==== Selected text ====

I think it's likely that Liefeld is aware that this book represents something of a last chance for his career -- he's managed to burn a lot of bridges since he first rose to prominence over a decade ago, mainly through shoddy work and probably dozens of books that were solicited and never shipped or shipped unforgivably late. His art here ranges from competent to problematic, with the usual weaknesses in the areas of composition, anatomy and detail -- but there's an audience for this sort of hyperactive artwork, and I imagine a good many readers will be genuinely excited to read this book.

But the potential audience, I think, is broader than simply Liefeld loyalists and simple-minded superhero fanatics (if there's a difference); Millar's snarky, evil script can be seen as much as a criticism of Liefeld and early Image as it is a comment on trends in superhero comics since 1986. So love or hate Liefeld, there's probably something for you here -- and most comics readers have an opinion on Rob one way or the other. I'd venture to guess that if this had been published in a more traditional manner and distributed through Diamond, given Millar's popularity and Liefeld's bona fides as one of the true freakshows of the comics industry, it would probably be one of the biggest hits of the year.

====

Things to do:
1. Using the review, state whether each statement agrees with it, answering yes or no and quoting the words that decide it: (a) Liefeld's art in the book is consistently excellent; (b) Millar wrote the script; (c) the book was distributed through Diamond.
2. Retype the stretch of the review from "But the potential" through "of the year.".
The listing after this point is separate material with no connection to the review.

==== Extracted entries ====

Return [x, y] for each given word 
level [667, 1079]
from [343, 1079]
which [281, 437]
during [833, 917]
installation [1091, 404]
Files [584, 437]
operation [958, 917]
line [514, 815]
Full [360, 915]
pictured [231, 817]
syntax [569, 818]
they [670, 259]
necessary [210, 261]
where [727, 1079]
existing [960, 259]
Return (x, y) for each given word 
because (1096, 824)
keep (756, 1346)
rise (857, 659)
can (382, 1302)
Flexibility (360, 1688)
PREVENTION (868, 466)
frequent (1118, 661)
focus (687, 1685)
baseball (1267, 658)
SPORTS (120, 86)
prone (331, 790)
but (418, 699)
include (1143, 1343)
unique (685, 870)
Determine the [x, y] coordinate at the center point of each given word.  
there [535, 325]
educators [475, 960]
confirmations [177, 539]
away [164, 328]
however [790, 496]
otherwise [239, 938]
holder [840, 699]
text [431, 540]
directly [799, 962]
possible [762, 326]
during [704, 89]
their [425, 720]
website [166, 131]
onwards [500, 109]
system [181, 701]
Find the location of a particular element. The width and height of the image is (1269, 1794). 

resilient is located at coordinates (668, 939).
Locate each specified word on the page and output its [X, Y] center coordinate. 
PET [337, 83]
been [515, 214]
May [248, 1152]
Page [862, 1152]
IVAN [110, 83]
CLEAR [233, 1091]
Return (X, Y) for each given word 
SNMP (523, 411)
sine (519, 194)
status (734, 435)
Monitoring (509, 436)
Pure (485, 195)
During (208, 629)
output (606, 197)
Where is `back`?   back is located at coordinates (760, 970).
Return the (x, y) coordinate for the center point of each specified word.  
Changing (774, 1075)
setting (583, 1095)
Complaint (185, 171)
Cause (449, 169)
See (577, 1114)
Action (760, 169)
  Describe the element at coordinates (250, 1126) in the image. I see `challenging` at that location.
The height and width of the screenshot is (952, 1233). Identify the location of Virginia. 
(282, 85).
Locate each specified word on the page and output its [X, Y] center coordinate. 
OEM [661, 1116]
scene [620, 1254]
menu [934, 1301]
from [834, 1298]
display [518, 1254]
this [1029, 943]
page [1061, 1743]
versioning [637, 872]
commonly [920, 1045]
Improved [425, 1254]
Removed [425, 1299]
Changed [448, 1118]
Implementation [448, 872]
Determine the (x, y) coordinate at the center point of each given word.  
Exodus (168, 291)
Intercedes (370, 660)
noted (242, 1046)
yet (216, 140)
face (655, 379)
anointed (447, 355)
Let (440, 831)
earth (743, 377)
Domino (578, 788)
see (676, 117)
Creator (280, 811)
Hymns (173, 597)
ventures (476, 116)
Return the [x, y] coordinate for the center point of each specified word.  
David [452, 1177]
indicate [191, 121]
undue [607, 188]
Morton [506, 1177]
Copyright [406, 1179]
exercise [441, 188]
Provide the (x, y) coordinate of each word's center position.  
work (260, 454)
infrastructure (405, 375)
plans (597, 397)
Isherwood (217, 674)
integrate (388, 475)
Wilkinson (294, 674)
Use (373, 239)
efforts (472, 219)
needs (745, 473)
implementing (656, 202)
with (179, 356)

====

Responses for each task:
1.
(a) No: "His art here ranges from competent to problematic"
(b) Yes: "Millar's snarky, evil script"
(c) No: "if this had been published in a more traditional manner and distributed through Diamond"

2.
But the potential audience, I think, is broader than simply Liefeld loyalists and simple-minded superhero fanatics (if there's a difference); Millar's snarky, evil script can be seen as much as a criticism of Liefeld and early Image as it is a comment on trends in superhero comics since 1986. So love or hate Liefeld, there's probably something for you here -- and most comics readers have an opinion on Rob one way or the other. I'd venture to guess that if this had been published in a more traditional manner and distributed through Diamond, given Millar's popularity and Liefeld's bona fides as one of the true freakshows of the comics industry, it would probably be one of the biggest hits of the year.